* [Given problem]:
Convert the records from the line with "Screen dimensions: 2295x1408" up to and including the line with "Action: pos(406,17)" into a two-column CSV with the columns request and answer, one row per record. Put each field in quotation marks and replace any line breaks with spaces.
-- BEGIN Data extract --
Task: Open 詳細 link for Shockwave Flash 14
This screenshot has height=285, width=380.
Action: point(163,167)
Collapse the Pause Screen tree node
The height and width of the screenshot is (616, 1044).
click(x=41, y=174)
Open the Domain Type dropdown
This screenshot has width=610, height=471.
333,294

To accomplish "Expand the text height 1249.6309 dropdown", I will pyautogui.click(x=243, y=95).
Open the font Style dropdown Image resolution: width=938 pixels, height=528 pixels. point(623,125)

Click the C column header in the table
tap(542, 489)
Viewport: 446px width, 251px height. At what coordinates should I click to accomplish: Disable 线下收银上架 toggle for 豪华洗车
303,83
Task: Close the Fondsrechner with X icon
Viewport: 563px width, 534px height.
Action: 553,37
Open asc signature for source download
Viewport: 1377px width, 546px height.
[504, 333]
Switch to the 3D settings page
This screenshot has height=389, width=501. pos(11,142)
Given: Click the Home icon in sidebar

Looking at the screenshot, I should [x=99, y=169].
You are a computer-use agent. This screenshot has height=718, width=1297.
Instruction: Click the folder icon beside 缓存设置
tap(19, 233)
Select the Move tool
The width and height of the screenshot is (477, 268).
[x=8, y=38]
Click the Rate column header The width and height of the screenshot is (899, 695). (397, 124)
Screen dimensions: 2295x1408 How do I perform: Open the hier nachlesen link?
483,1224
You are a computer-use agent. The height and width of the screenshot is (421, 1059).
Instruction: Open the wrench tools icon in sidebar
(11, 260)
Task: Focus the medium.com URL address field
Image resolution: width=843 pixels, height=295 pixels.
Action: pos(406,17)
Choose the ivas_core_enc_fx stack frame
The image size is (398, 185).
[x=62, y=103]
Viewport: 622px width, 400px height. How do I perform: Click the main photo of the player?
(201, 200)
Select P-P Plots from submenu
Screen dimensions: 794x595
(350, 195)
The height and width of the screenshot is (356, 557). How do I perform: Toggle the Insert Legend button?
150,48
-- END Data extract --
* [Expected answer]:
request,answer
"Screen dimensions: 2295x1408 How do I perform: Open the hier nachlesen link?","483,1224"
"You are a computer-use agent. The height and width of the screenshot is (421, 1059). Instruction: Open the wrench tools icon in sidebar","(11, 260)"
"Task: Focus the medium.com URL address field Image resolution: width=843 pixels, height=295 pixels.","Action: pos(406,17)"